What you should do: In the copy, include no images, and repeat each entry precisely as written.

Start of Given entries

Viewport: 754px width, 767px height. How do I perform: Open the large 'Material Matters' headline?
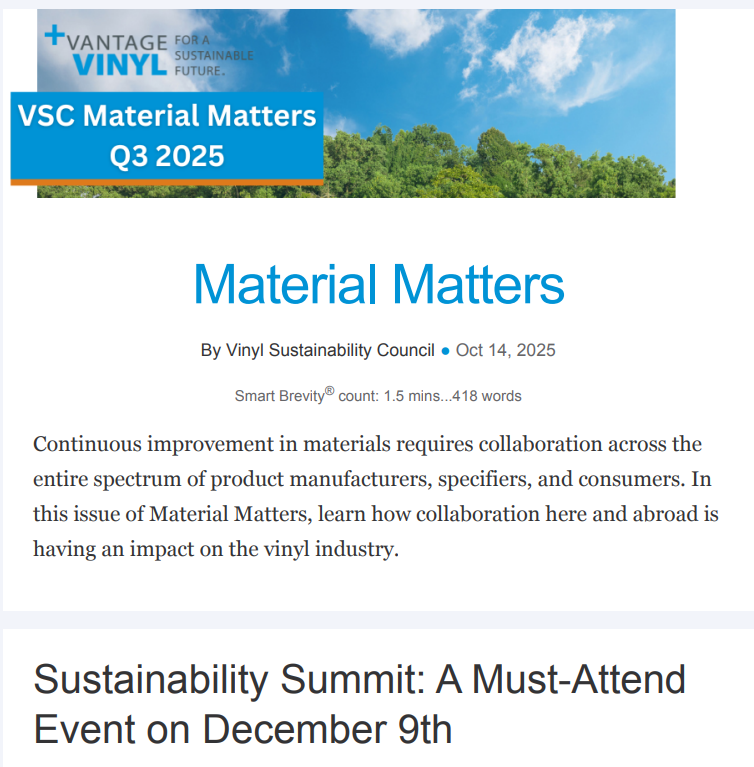pyautogui.click(x=378, y=284)
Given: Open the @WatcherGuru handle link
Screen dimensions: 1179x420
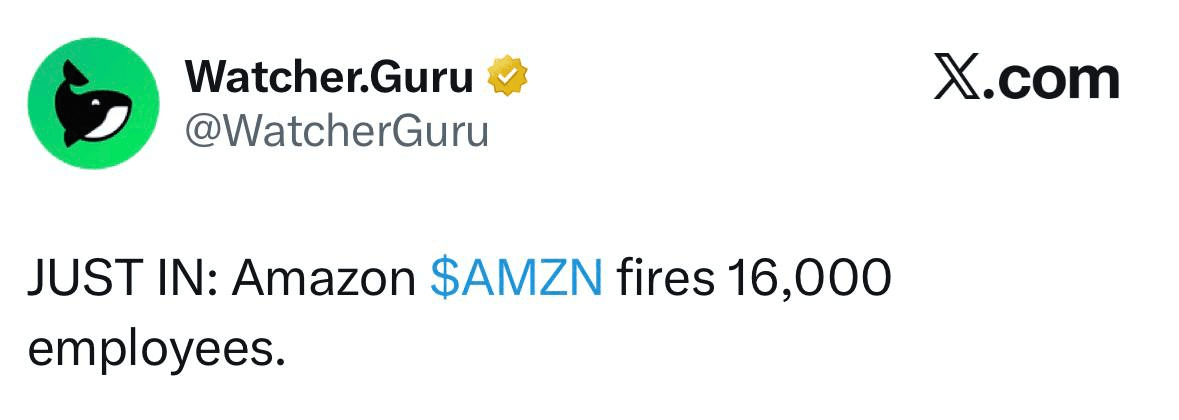Looking at the screenshot, I should (x=336, y=130).
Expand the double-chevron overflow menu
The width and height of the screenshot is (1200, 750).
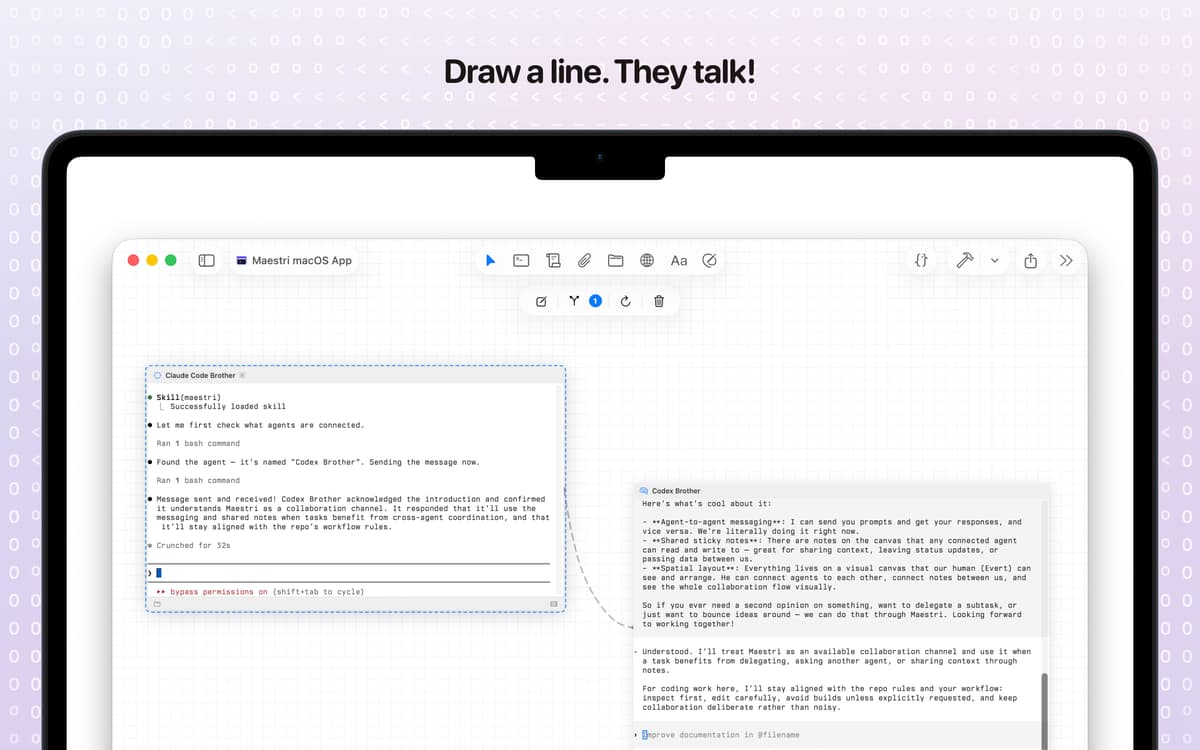[x=1066, y=260]
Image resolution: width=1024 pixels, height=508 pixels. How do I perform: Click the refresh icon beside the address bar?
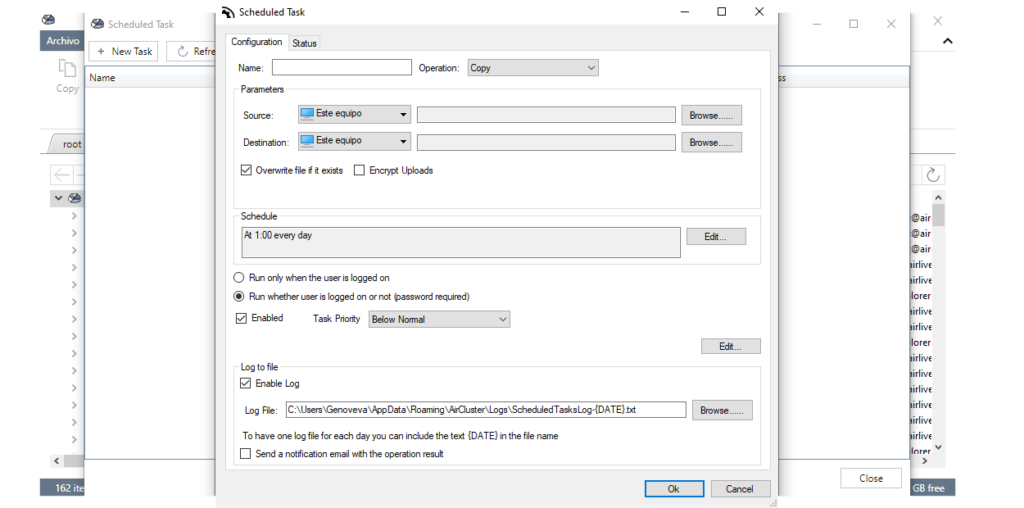click(x=933, y=175)
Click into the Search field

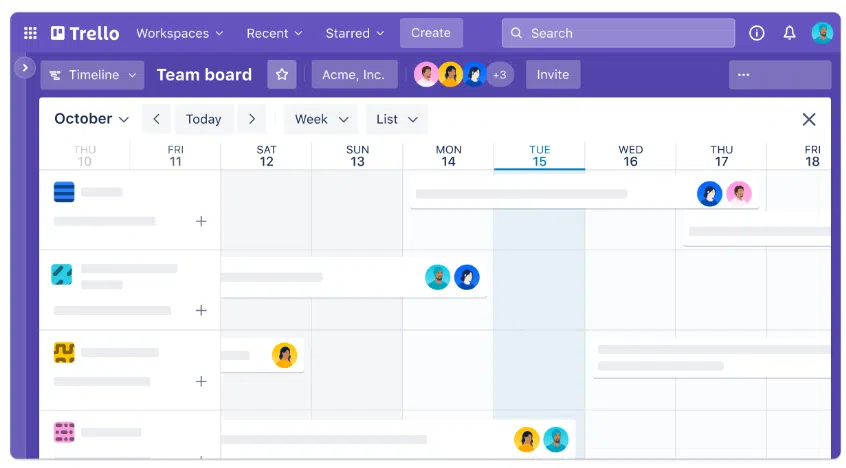click(x=615, y=33)
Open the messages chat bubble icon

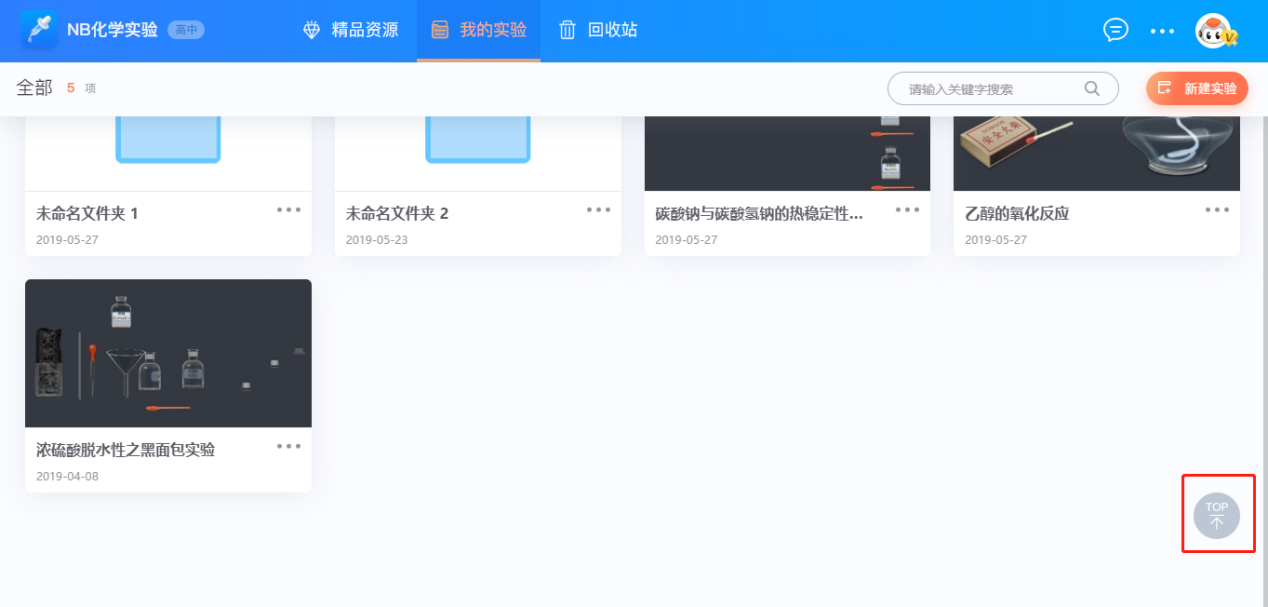tap(1115, 30)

End of Given entries

Your response:
Viewport: 754px width, 767px height. How do I perform: Open the large 'Material Matters' headline?
pyautogui.click(x=378, y=284)
Given: Open the @WatcherGuru handle link
Screen dimensions: 1179x420
Looking at the screenshot, I should (x=336, y=130).
Expand the double-chevron overflow menu
The width and height of the screenshot is (1200, 750).
[x=1066, y=260]
Image resolution: width=1024 pixels, height=508 pixels. How do I perform: Click the refresh icon beside the address bar?
click(x=933, y=175)
Click into the Search field

click(x=615, y=33)
Open the messages chat bubble icon

tap(1115, 30)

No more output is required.